Acórdãos TC
Acórdão do Tribunal Constitucional
Nº Convencional: ACTC5802
Acordão: 95-580-P
Processo: 95-0027
Relator: NUNES DE ALMEIDA
Descritores: PROCESSO CONSTITUCIONAL.
FISCALIZAÇÃO ABSTRACTA DA CONSTITUCIONALIDADE.
INTERESSE JURÍDICO RELEVANTE.
TAXA.
IMPOSTO.
CRIAÇÃO DE IMPOSTOS.
NORMA REVOGADA.
Nº do Documento: TSC1995103195580P
Data do Acordão: 10/31/1995
Espécie: ABSTRACTA A
Requerente: PROVEDOR DE JUSTIÇA
Requerido: GOVERNO
Nº do Diário da República: 300
Série do Diário da República: II
Data do Diário da República: 12/30/1995
Página do Diário da República: 15668
Volume dos Acordãos do T.C.: 32
Página do Volume: 35
Votação: UNANIMIDADE COM I DEC VOT
Privacidade: 1
Normas Suscitadas: DL 75-C/86 DE 1986/04/23 ART1 A B D- H ART2 A ART5.
Legislação Nacional: DL 466/88 DE 1988/12/15 ART17. L 2/88 DE 1988/01/26 ART51.
Jurisprudência Constitucional:
Área Temática 1:
Decisão: Não toma conhecimento do pedido de declaração de inconstitucionalidade, com força obrigatória geral, das normas constantes do artigo 1º, alíneas a), b), d), e h), do Decreto-Lei nº 75-C/86, de 23 de Abril, e das normas constantes da alínea a) do artigo 2º e do artigo 5º do mesmo Decreto-Lei, na parte em que estas se referem às "taxas" previstas nas primeiras (taxas do Instituto dos Produtos Florestais).
Sumário: I - O Tribunal Constitucional já tem uma extensa jurisprudência sobre a utilidade do conhecimento dos pedidos de fiscalização abstracta da constitucionalidade de normas entretanto revogadas.
      Releva aqui o princípio de que nesta matéria, o interesse processual deve traduzir-se na existência de um interesse «com conteúdo prático apreciável» que justifique a utilização de um meio processual que conduza à apreciação genérica e abstracta da inconstitucionalidade de uma norma jurídica.
      Ora, é este interesse com um conteúdo prático apreciável que o requerente não alega, nem resulta da análise da presente situação.
      II - Com efeito, os particulares eventualmente lesados pela aplicação das normas em causa tiveram a oportunidade de, por via contenciosa, obter a apreciação da constitucionalidade dessas normas, inclusive em recurso de fiscalização concreta de constitucionalidade para o Tribunal Constitucional.
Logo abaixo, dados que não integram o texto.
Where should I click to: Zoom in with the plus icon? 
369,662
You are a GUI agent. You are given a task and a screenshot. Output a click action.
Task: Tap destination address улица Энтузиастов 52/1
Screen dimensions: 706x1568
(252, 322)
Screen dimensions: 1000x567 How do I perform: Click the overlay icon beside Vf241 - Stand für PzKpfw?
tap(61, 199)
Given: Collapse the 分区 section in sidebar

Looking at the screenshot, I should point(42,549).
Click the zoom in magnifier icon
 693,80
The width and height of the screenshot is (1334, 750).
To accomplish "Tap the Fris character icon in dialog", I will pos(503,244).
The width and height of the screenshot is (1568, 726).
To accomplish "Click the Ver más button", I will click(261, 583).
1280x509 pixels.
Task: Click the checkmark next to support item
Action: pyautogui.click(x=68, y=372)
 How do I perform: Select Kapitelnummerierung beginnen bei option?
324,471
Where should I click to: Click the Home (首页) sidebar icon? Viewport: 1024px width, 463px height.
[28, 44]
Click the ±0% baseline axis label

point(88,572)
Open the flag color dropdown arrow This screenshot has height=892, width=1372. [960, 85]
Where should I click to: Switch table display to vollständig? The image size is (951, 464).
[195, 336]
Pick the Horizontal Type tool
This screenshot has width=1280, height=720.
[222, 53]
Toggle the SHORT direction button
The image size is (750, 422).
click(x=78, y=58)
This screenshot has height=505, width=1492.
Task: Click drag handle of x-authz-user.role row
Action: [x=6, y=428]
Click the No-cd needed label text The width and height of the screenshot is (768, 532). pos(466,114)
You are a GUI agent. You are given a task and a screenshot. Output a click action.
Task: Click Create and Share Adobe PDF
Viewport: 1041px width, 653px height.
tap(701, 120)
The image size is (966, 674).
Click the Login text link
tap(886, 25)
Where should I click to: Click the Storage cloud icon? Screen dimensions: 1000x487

Mesmo que algum desses eventuais processos ainda estivesse a aguardar decisão judicial, o interesse tributário dos particulares estaria, pois, devidamente acautelado por esta via de tutela jurisdicional.
      III - Por outro lado, não se vê que uma eventual decisão do Tribunal Constitucional em sede de fiscalização abstracta pudesse beneficiar particulares que não tiverem impugnado contenciosamente a aplicação das normas. Dado o tempo entretanto decorrido e ponderados todos os interesses públicos e privados em jogo, a necessidade de acautelar a segurança jurídica em matéria tributária levaria certamente o Tribunal Constitucional a restringir, ao abrigo do disposto no artigo 282º, nº 4, da Constituição, os efeitos de uma eventual inconstitucionalidade - declarada com força obrigatória geral -, por forma a salvaguardar as situações jurídicas criadas e consolidadas durante o tempo em que as normas em causa estiveram em vigor.